The deal had stirred rare public anger against Hezbollah even among some of its closest allies, notably in Iraq, which is gearing for an offensive to reclaim Iraqi territory adjoining the area to which the fighters were relocating.

BEIRUT — The U.S. military carried out airstrikes in Syria on Wednesday to block a convoy of hundreds of Islamic State fighters heading to eastern Syria under a widely criticized deal negotiated by Lebanon's Hezbollah movement.

The 300 fighters were traveling to the Iraqi-Syrian border on buses after being allowed by Hezbollah and the Syrian government to withdraw from a besieged enclave on the Lebanese-Syrian border.

The deal had stirred rare public anger against Hezbollah even among some of its closest allies, notably in Iraq, which is gearing for an offensive to reclaim Iraqi territory adjoining the area to which the fighters were relocating.

On Wednesday morning, the U.S.-led coalition moved to prevent the convoy from reaching its destination, the Islamic State-controlled town of Bukamal on the Syrian border with Iraq, according to U.S. military spokesman Col. Ryan Dillon.

The strikes took place in the vicinity of a desert town called Hamaymah, and though front lines are fluid and shifting in that part of Syria, it is the U.S. military's understanding that the convoy is now stuck in Syrian government-held territory, Dillon said.

"ISIS is a global threat, and to relocate terrorists from one place to another for someone else to deal with is not acceptable to the coalition," he said, using an alternative acronym for the Islamic State. "Our goal is to prevent this convoy from moving to ISIS-held territory to reinforce ISIS elements there"
The airstrikes did not target the convoy itself, he added, because about 300 relatives are also traveling with the fighters. "There are families interspersed in this convoy, and we have taken that into account," he said. "If we can separate them, we will strike them."

Among those who criticized the deal was Iraqi Prime Minister Haider al-Abadi, who said at a news conference Tuesday night that it was "unacceptable" to negotiate with the Islamic State. Iraq is preparing for an offensive to recapture the Iraqi border town of Qaim, adjoining Bukamal, and the reinforcement of an extra 300 Islamic State fighters would make the task even more difficult, Iraqi security officials say.
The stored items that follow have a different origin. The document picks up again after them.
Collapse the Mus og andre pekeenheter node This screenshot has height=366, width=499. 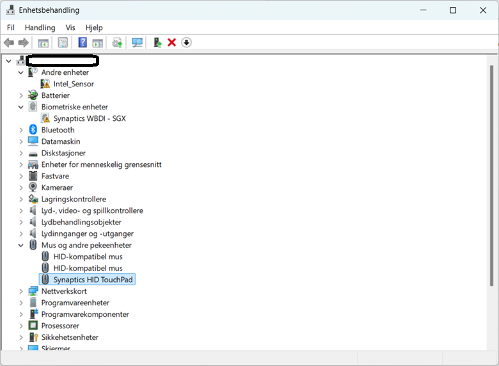(21, 245)
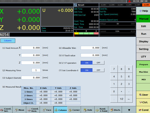Image resolution: width=150 pixels, height=113 pixels.
Task: Click the Setting button
Action: pyautogui.click(x=143, y=49)
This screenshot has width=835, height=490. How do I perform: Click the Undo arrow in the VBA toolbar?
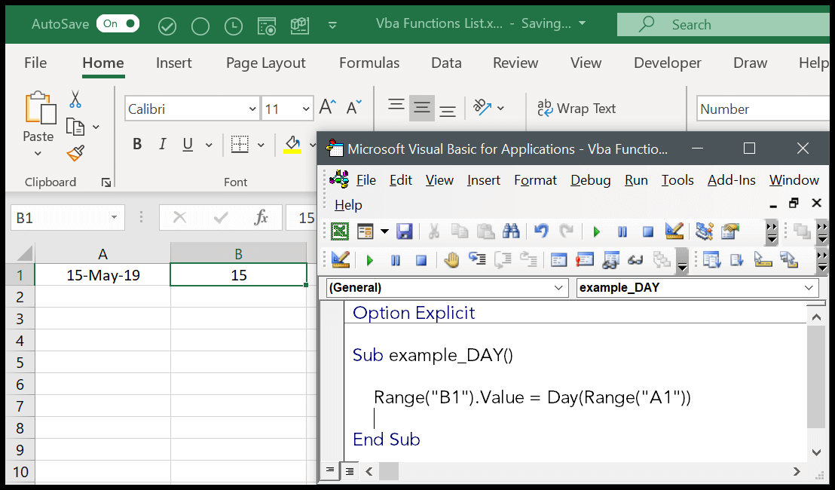click(540, 231)
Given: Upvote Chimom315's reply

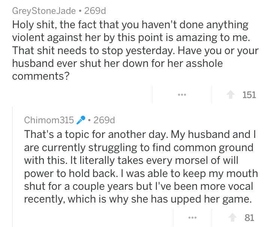Looking at the screenshot, I should point(233,218).
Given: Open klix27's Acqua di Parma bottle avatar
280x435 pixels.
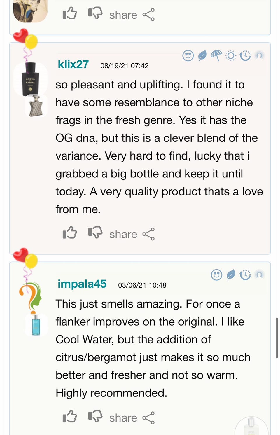Looking at the screenshot, I should pyautogui.click(x=30, y=79).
Negotiated withdrawals are a common tactic in Syria and have frequently been used by President Bashar al-Assad's government to reassert authority over communities that had fallen under rebel control in the six years of conflict. Many have involved fighters of an al-Qaeda affiliate, who have typically been relocated to the northern province of Idlib, bordering Turkey.
But this was the first publicly announced negotiated withdrawal involving the Islamic State on any battle front in Syria or Iraq since the war against the group began three years ago.
Under the arrangement negotiated over the weekend, the fighters and their relatives were allowed to vacate a remote mountainous area spanning the Lebanese border for Bukamal. In return, Hezbollah secured the bodies of eight Lebanese soldiers who had been kidnapped by the Islamic State in 2014, the bodies of several Hezbollah fighters and the body of an Iranian military adviser who had been decapitated by the Islamic State during a battle on the Iraqi-Syrian border this month.